Apesar da docência ainda não passar por uma obsolescência de mercado, pois existe um déficit de professores(as) de diferentes áreas como química, física e biologia, ocorre, de acordo com o autor,  a obsolescência sobre a prática do(a) professor(a), ou seja, das metodologias. Essa obsolescência é o quarto tipo de desvalorização docente. O último tipo de desvalorização, o da desqualificação ou degenerescência, talvez seja o mais perverso. Ao desqualificar a profissão, a sociedade retira do professor o seu valor intrínseco e fundamental, o de participar da construção de uma sociedade mais justa e igualitária.

Apesar da desvalorização da docência, o que ainda motiva os futuros professores?

De modo a entender os fatores que ainda motivam a escolha pela docência, também foi conduzida uma pesquisa com três licenciandos em química, que participavam do Programa Institucional de Bolsas de Iniciação à Docência (PIBID). Dois licenciandos afirmaram que sempre quiseram ser professores. Um deles afirmou ainda que no ensino médio sempre ajudava os amigos de classe que tinham dificuldades, e que escolheu ser professor de química, pois era a disciplina que mais tinha afinidade. O segundo licenciando pontuou que seu desejo era ser matemático, mas por influência de uma professora de química, decidiu cursar licenciatura nessa área.  

O terceiro futuro professor queria ser engenheiro químico, mas por conta do número de candidatos por vaga no vestibular, optou pela licenciatura em química e decidiu concluí-la por ter gostado de ensinar, em virtude de sua vivência na escola da educação básica como bolsista do PIBID

Na fala dos três licenciandos há uma questão que os une quanto à escolha e permanência na licenciatura: as relações interpessoais! 

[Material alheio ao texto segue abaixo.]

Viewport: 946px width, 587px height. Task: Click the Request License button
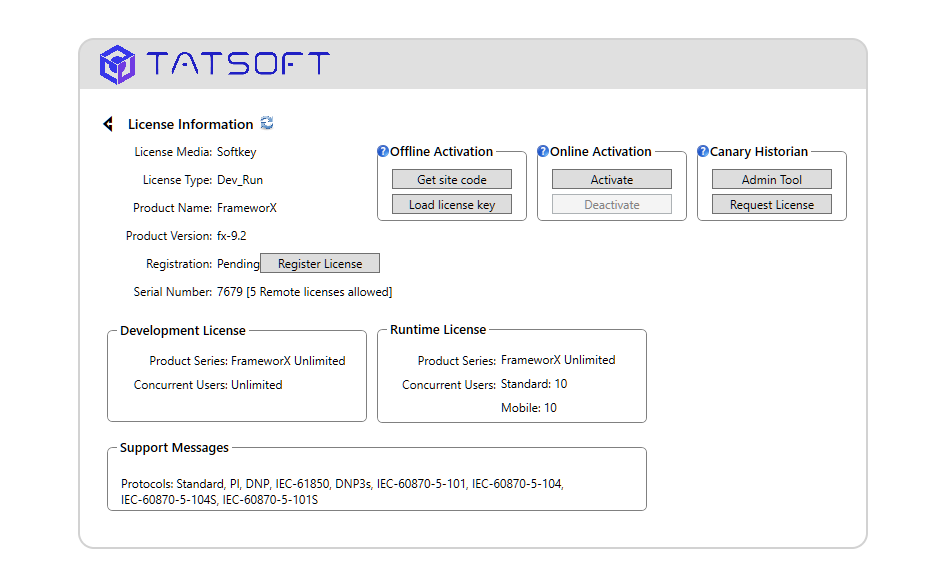(x=772, y=205)

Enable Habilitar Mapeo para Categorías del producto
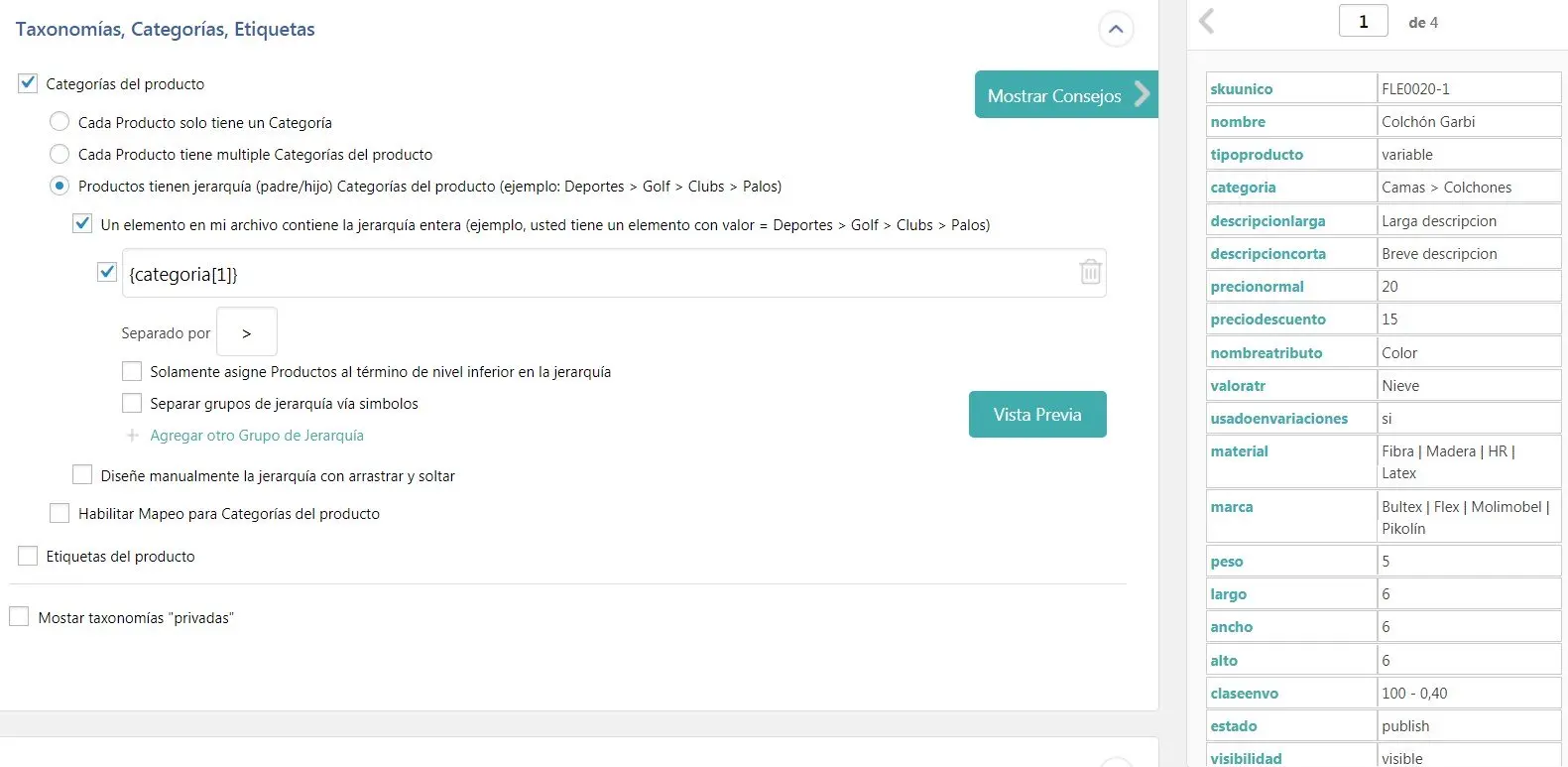coord(60,513)
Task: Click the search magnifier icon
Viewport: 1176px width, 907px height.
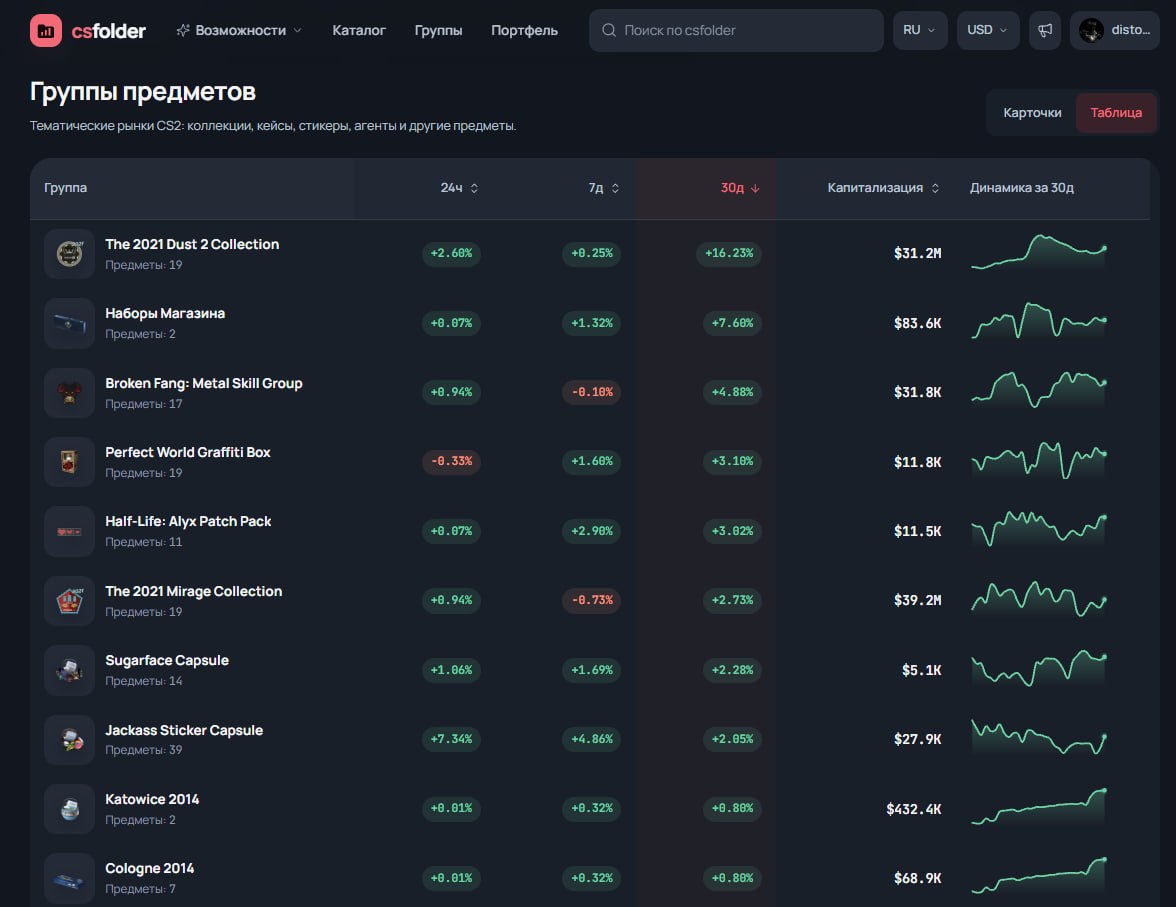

Para os licenciandos participantes do PIBID, os principais problemas da profissão professor observados nas escolas da educação básica são a violência contra os professores, os baixos salários e as longas jornadas de trabalho. Esses problemas correspondem aos fatores de desvalorização: psicológico, salarial e o prestígio social – a falta de reconhecimento social.

Qual a sua contribuição para essa desvalorização?

A docência talvez seja a profissão que mais temos contato em nossas trajetórias de vida. Contudo, isso não nos torna um professor ou um especialista sobre o processo de ensino-aprendizagem e, consequentemente, sobre a docência, a escola ou as problemáticas educacionais. É preciso ter o entendimento que toda profissão (advogado, biólogo, químico, filósofo, entre outras) tem um corpo de conhecimento que a caracteriza, e com a docência não é diferente. Afinal, você consideraria adequado se consultar com um advogado, para tratar um problema cardíaco?! Não! Devemos compreender ainda, que ser um especialista, por exemplo, em química, não faz de ninguém um professor de química. 

As reflexões propostas por Westerley A. Santos, revelam que é urgente uma política pública de valorização do professor e que reconheça a docência como profissão, para que não tenhamos mais aulas conduzidas por pessoas com notório saber. Ademais, é fundamental que a sociedade tenha um compromisso com esses profissionais e para tanto, é imprescindível reconhecer de que forma ela tem contribuído para a permanência da desvalorização social, econômica e política do professor. 

Questões para te acompanhar: Quem sou eu no processo de desvalorização do professor? O que posso fazer para criar redes que lutem contra a desvalorização desse profissional? A mudança curricular instituída pelo mercado com a Base Nacional Comum Curricular (BNCC) é a solução para a melhoria da educação no Brasil?

Referências

TARTUCE, G. L. B. P.; NUNES, M. M. R.; ALMEIDA, P. C. A. Alunos do Ensino Médio e atratividade da carreira docente no Brasil. Cadernos de Pesquisa, v. 40, n. 140, p. 445-477, 2010.

SANTOS, W. A. Uma reflexão necessária sobre a profissão docente no brasil, a partir dos cinco tipos de desvalorização do professor. Sapere Aude – Belo Horizonte, v.6, n.11, p.349-358, 2015.

NOGUEIRA, K. S. C. Reflexos do Pibid na prática pedagógica de licenciandos em química envolvendo o conteúdo oxirredução. 2018. 358f  Tese (Doutorado em Ensino de Química) - Ensino de Ciências (Física, Química e Biologia), Universidade de São Paulo, São Paulo, 2018. doi:10.11606/T.81.2018.tde-17102018-172017. Acesso em: 2023-07-06.